The Tiruvempavai (திருவெம்பாவை) is a collection of songs composed by the poet-saint Manikkavacakar. It consists of 20 stanzas devoted to the Hindu deity Shiva. It forms part of the collection called the Tiruvasagam, and the 8th book of the Tirumurai, a canonical text of the Tamil Shaiva Siddhanta. The songs form part of the pavai ritual for unmarried young girls during the Tamil month of Margali.
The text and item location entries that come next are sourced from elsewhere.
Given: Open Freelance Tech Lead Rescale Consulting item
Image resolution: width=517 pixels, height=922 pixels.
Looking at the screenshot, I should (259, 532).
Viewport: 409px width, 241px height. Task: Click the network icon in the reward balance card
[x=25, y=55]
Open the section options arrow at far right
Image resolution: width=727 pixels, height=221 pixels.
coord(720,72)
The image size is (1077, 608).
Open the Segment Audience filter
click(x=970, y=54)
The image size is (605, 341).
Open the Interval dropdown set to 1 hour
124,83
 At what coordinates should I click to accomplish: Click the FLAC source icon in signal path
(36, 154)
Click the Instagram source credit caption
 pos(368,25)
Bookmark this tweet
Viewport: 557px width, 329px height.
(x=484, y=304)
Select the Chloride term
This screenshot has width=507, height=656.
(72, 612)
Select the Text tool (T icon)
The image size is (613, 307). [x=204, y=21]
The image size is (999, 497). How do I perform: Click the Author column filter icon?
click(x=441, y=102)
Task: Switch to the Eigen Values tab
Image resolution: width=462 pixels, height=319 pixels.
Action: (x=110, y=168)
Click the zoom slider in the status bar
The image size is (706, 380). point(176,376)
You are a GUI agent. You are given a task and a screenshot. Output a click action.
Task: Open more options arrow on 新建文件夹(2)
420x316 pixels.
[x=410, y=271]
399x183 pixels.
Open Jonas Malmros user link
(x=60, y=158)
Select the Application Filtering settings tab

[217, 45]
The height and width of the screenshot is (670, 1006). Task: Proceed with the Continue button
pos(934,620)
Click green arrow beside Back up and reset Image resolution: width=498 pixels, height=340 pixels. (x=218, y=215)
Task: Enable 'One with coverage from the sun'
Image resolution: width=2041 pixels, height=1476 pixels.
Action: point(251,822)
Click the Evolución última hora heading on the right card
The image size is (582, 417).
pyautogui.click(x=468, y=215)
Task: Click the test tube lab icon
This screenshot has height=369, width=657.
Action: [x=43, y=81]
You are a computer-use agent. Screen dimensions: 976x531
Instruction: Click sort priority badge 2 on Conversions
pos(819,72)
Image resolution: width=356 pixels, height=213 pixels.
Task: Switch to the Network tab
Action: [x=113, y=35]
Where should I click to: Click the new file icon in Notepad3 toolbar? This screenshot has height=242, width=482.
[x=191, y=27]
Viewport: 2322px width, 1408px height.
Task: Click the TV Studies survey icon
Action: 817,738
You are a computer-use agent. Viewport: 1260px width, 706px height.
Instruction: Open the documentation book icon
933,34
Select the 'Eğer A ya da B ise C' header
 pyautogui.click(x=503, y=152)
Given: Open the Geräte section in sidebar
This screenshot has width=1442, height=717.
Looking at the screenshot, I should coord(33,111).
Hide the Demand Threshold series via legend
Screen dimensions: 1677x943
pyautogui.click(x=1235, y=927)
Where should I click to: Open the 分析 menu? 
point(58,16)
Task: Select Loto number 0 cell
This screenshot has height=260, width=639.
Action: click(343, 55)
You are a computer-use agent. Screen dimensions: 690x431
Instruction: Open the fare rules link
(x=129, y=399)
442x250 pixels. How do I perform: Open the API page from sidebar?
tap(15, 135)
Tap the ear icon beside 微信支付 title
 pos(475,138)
Triyampawai, one of the twelve month ceremonies in royal Thai Hinduism, descended from the tradition of Tiruvempavai.

== Pavai genre ==
The pavai songs are part of an ancient tradition amongst unmarried young girls, where they would light lamps in the early mornings of Margali, and sing songs in praise of Shiva. The 20 stanzas are sung, one on every day and then followed by the 10 songs of the Tirupalliyeluchi. It is believed that such rituals would bring prosperity and a suitable husband.

== Verses ==
The first verse of the work extols the attributes of Shiva:

ஆதியும் அந்தமும் இல்லா அரும்பெருஞ்
சோதியை யாம்பாடக் கேட்டேயும் வாள்தடங்கண்
மாதே வளருதியோ வன்செவியோ நின்செவிதான்
மாதேவன் வார்கழல்கள் வாழ்த்திய வாழ்த்தொலிபோய்
வீதிவாய்க் கேட்டலுமே விம்மிவிம்மி மெய்ம்மறந்து
போதார் அமளியின்மேல் நின்றும் புரண்டிங்ஙன்
ஏதேனும் ஆகாள் கிடந்தாள் என் னேஎன்னே
ஈதே எந்தோழி பரிசேலோர் எம்பாவாய்

Ātiyum antamum illā arumperuñ
cōtiyai yāmpāṭak kēṭṭēyum vāḷtaṭaṅkaṇ
mātē vaḷarutiyō vaṉceviyō niṉcevitāṉ
mātēvaṉ vārkaḻalkaḷ vāḻttiya vāḻttolipōy
vītivāyk kēṭṭalumē vim'mivim'mi meym'maṟantu
pōtār amaḷiyiṉmēl niṉṟum puraṇṭiṅṅaṉ
ētēṉum ākāḷ kiṭantāḷ eṉ ṉē'eṉṉē
ītē entōḻi paricēlōr empāvāy

We are singing of the rare great flame that has no beginning and no end.
In spite of listening to it, O girl with sword-like sharp beautiful eye,
you still have not opened your sleeping eyes.
Is your ear senseless?
On hearing the praise of the perfect feet of the greatest deity, the sound of praise, which arises at the start of the street, one has forgotten herself weeping and weeping!
You, as if nothing happened, are coolly turning about enjoying the soft flowers spread on the bed,
 what a pity!
Is this behavior becoming of you, my dear friend?